3-Thioescaline

Clinical data
- Other names: 3-TE; 3-Methoxy-4-ethoxy-5-methylthiophenethylamine; 4-Ethoxy-3-methoxy-5-methylthiophenethylamine; 4-Ethoxy-5-methoxy-3-methylthiophenethylamine
- Routes of administration: Oral
- Drug class: Serotonergic psychedelic; Hallucinogen
- ATC code: None;

Pharmacokinetic data
- Duration of action: 8–12 hours

Identifiers
- IUPAC name 2-(4-ethoxy-3-methoxy-5-methylsulfanylphenyl)ethanamine;
- CAS Number: 90132-37-9;
- PubChem CID: 44350018;
- ChemSpider: 21106410;
- UNII: HS9Q2YB7D3;
- ChEMBL: ChEMBL330874;
- CompTox Dashboard (EPA): DTXSID50658373 ;

Chemical and physical data
- Formula: C_{12}H_{19}NO_{2}S
- Molar mass: 241.35 g·mol^{−1}
- 3D model (JSmol): Interactive image;
- SMILES CCOC1=C(C=C(C=C1SC)CCN)OC;
- InChI InChI=1S/C12H19NO2S/c1-4-15-12-10(14-2)7-9(5-6-13)8-11(12)16-3/h7-8H,4-6,13H2,1-3H3; Key:LRYPRFGBZRIFIX-UHFFFAOYSA-N;

= 3-Thioescaline =

3-Thioescaline (3-TE), also known as 3-methoxy-4-ethoxy-5-methylthiophenethylamine, is a psychedelic drug of the phenethylamine and scaline families related to mescaline. It is the analogue of escaline in which the methoxy group at the 3 position has been replaced with a methylthio group. The drug is one of two possible thioescaline (TE) positional isomers, the other being 4-thioescaline (4-TE).

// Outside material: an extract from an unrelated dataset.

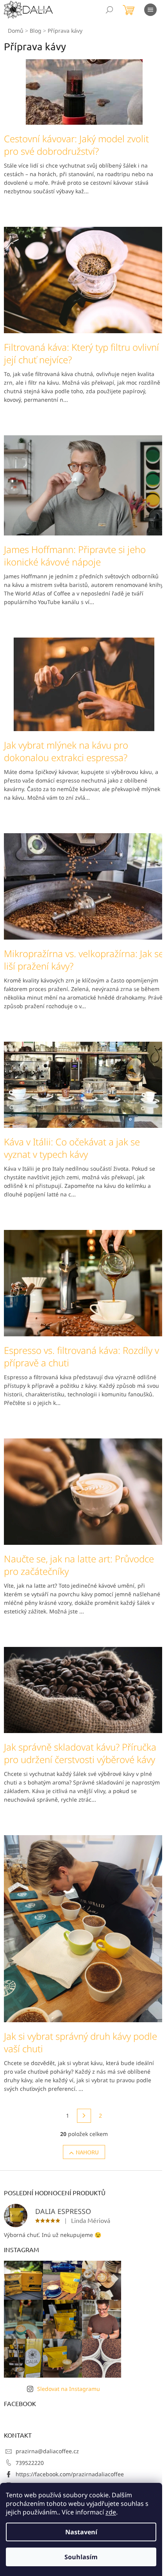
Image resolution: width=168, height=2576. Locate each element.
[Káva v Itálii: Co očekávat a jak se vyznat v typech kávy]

In his book PiHKAL (Phenethylamines I Have Known and Loved) and other publications, Alexander Shulgin lists 3-thioescaline's dose as 60 to 80 mg orally and its duration as 8 to 12 hours. The drug has approximately 5 or 6 times the potency of mescaline. The effects of 3-thioescaline have been reported to include closed-eye imagery and fantasy, sounds having a deeper pitch, introspection, enhanced appreciation of art and music, time dilation, body load, and sleep disturbances. It was said to be psychedelic rather than just intoxicating. The desired psychoactive effects were said to outweigh its physical side effects.

The chemical synthesis of 3-thioescaline has been described.

3-Thioescaline was first described in the scientific literature by Alexander Shulgin and Peyton Jacob III in 1984. Subsequently, it was described in greater detail by Shulgin in PiHKAL in 1991.